Task goal —
What is the number of lines in the data below that hold the word "pixels"? Give nothing beyond that number.

Data for this task below:

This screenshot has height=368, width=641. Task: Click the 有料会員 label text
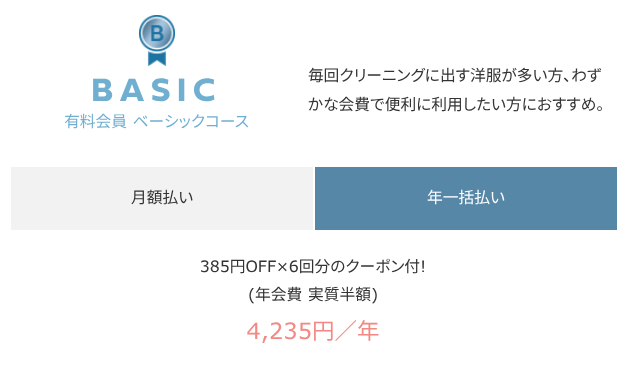pyautogui.click(x=95, y=121)
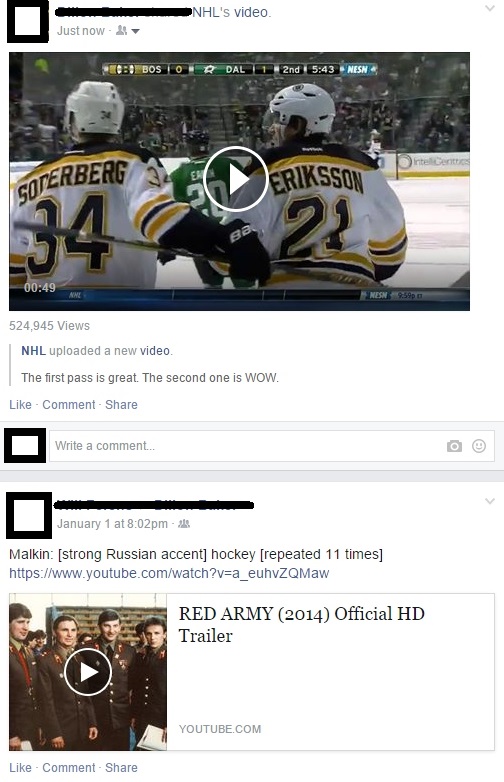
Task: Like the RED ARMY trailer post
Action: click(x=20, y=768)
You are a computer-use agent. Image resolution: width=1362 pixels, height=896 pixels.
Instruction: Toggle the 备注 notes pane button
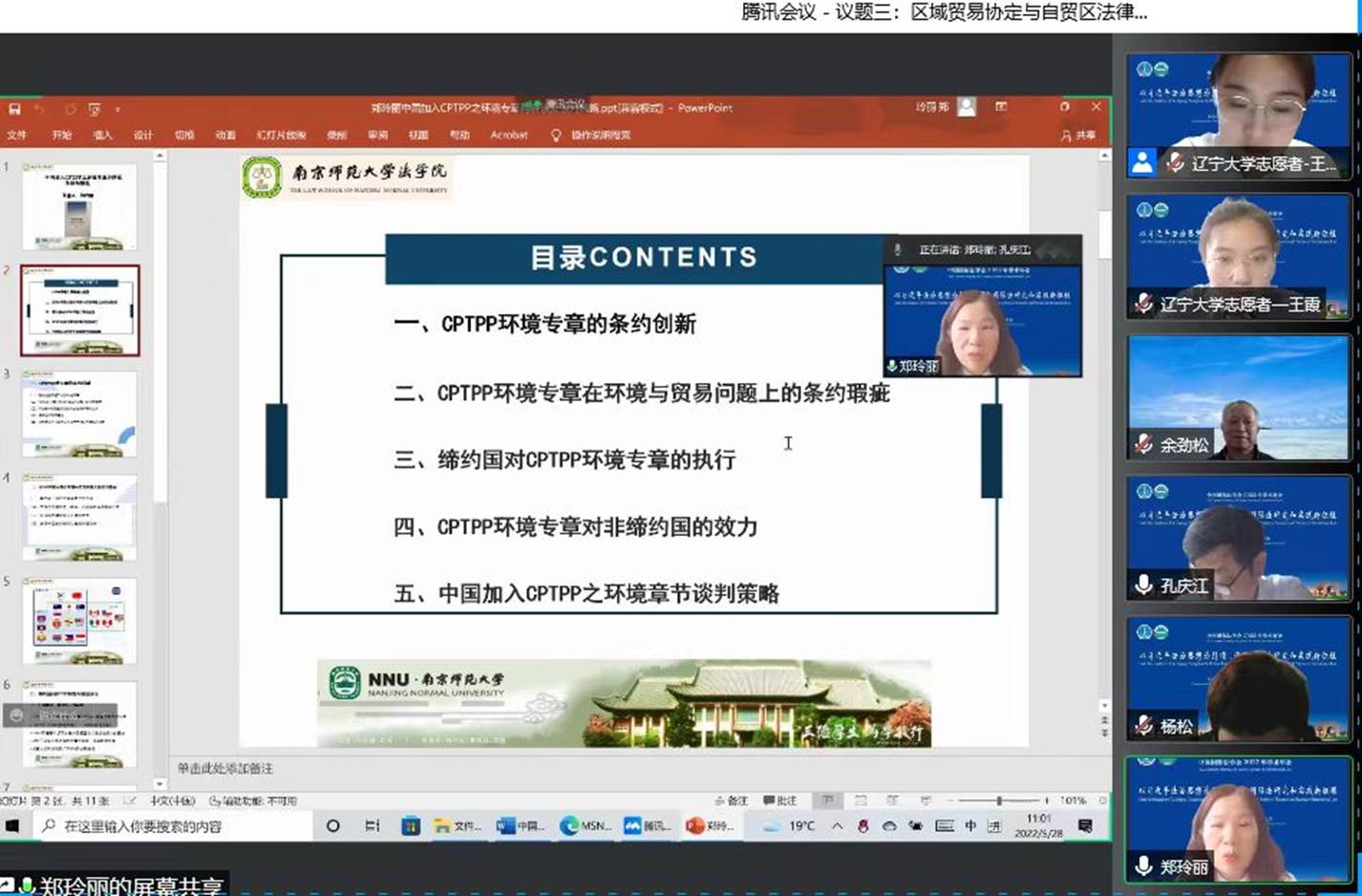tap(732, 800)
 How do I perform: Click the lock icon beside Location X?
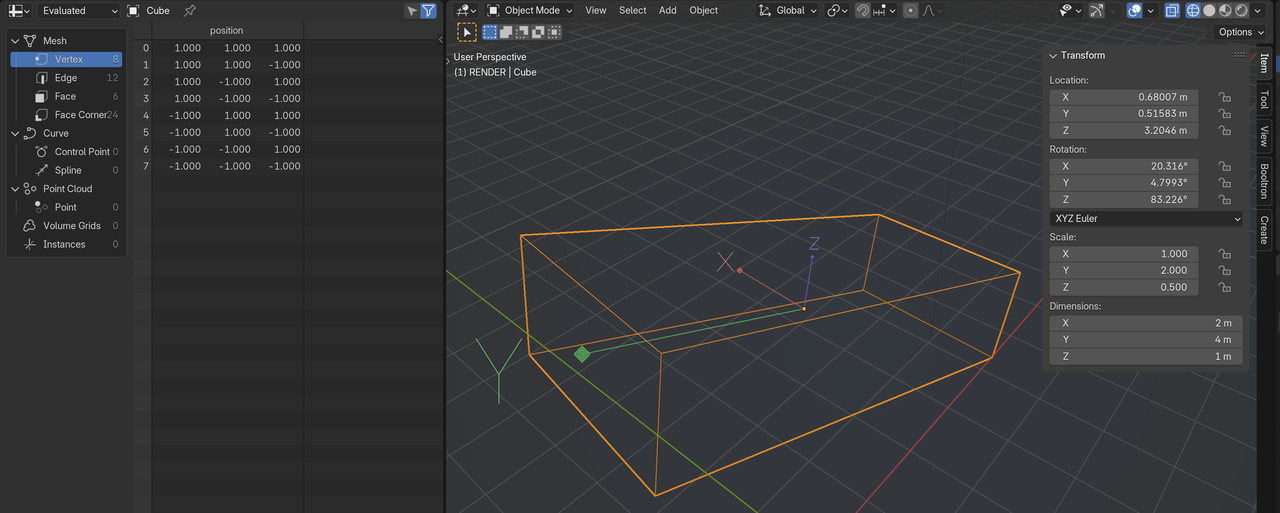[x=1224, y=97]
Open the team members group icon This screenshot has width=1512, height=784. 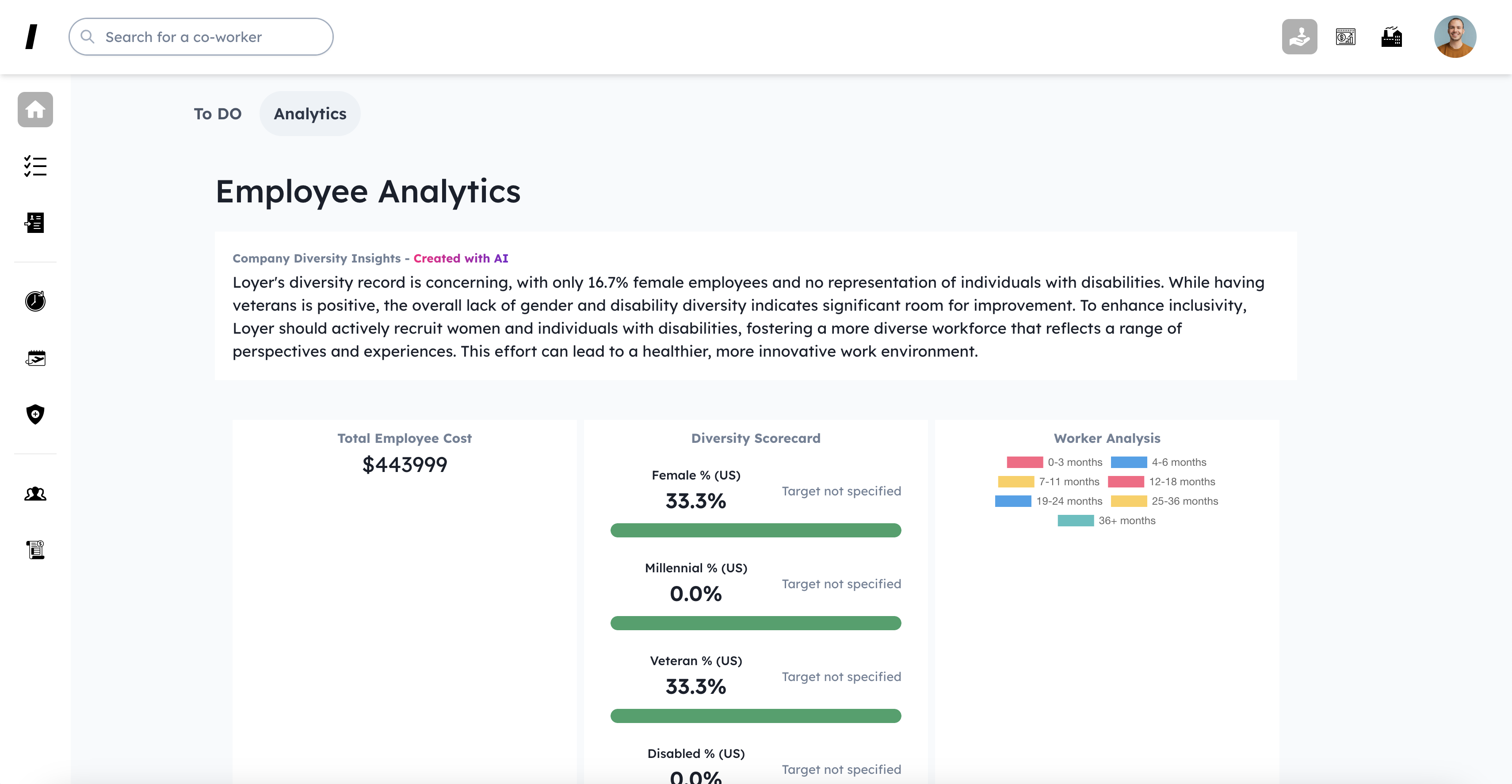pyautogui.click(x=35, y=494)

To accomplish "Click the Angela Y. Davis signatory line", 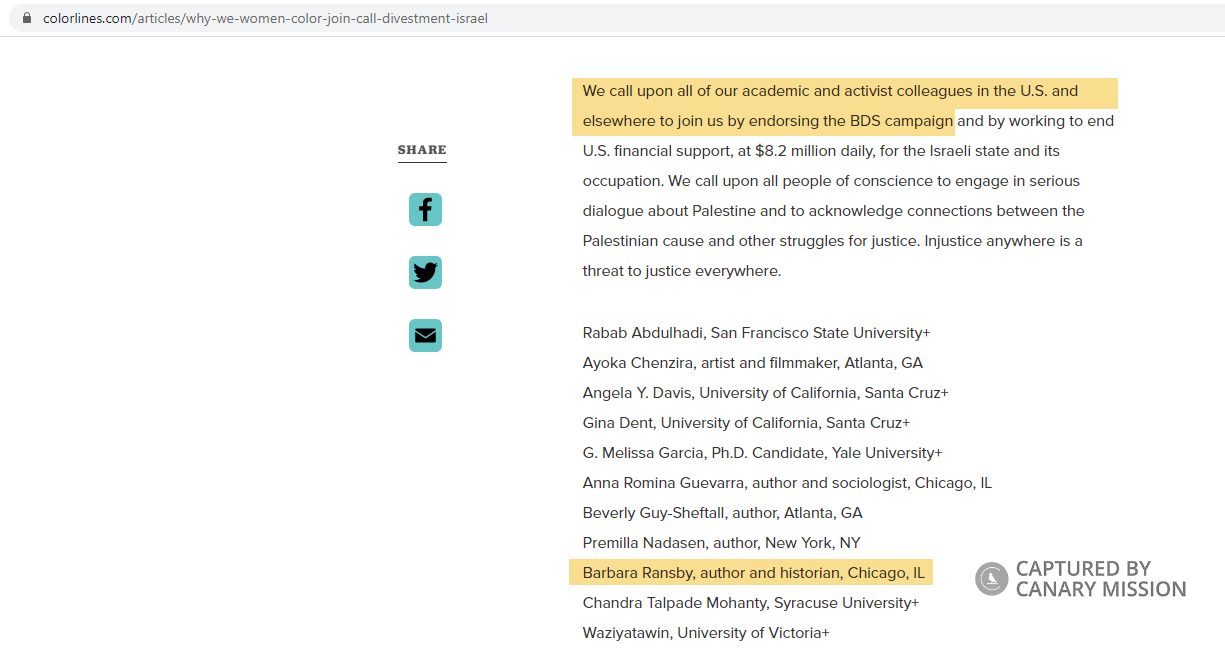I will (765, 393).
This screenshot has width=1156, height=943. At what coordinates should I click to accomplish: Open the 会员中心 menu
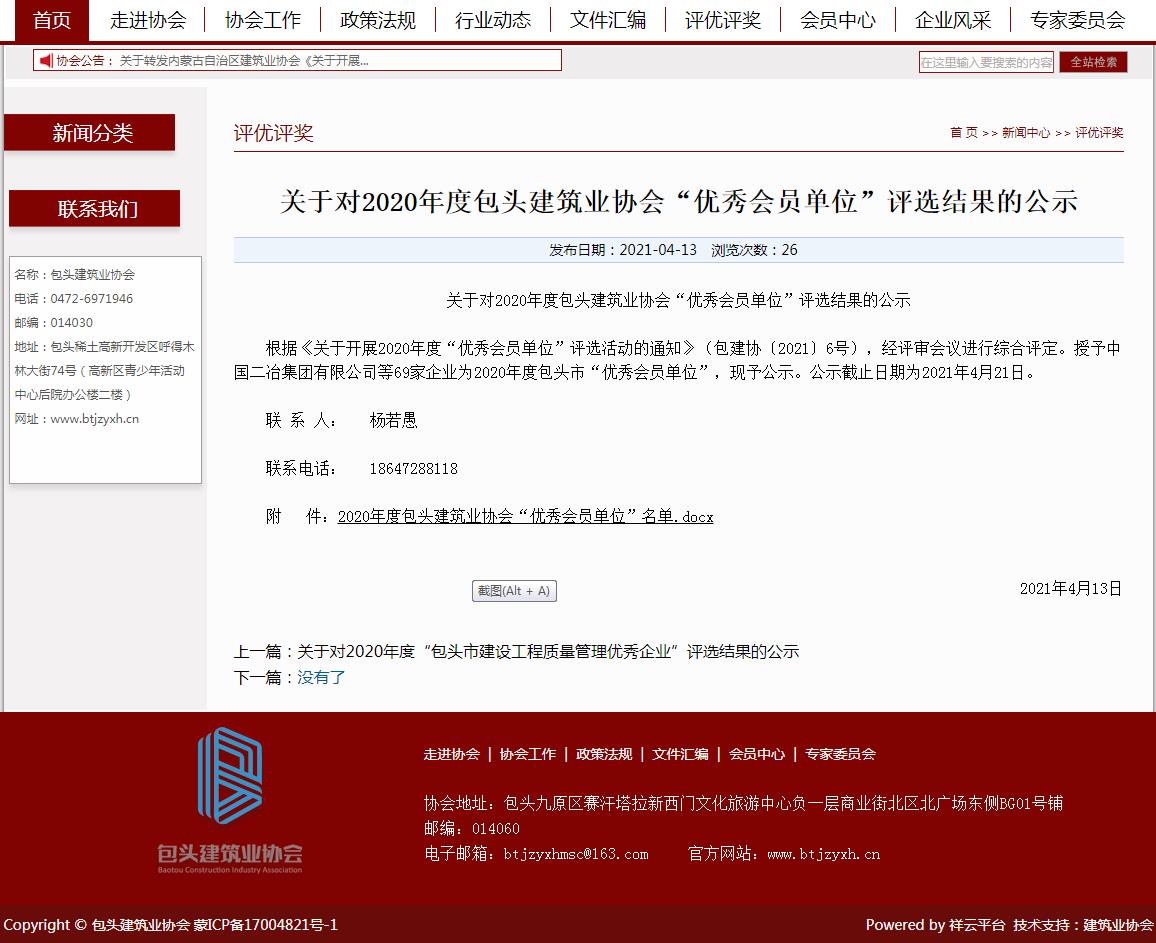pos(838,20)
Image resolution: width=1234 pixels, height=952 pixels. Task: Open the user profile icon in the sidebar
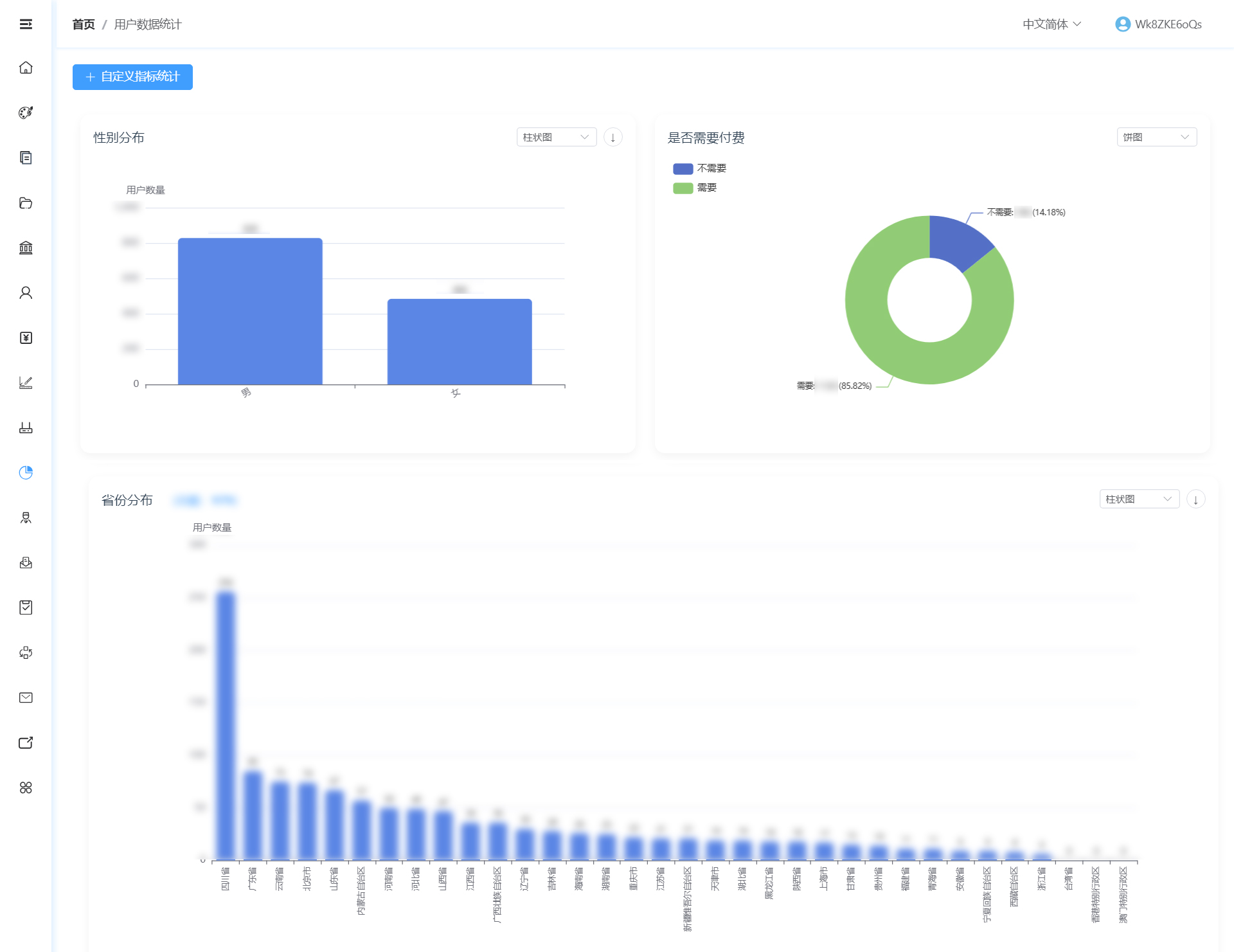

End of Data for this task.

Answer to this task —
2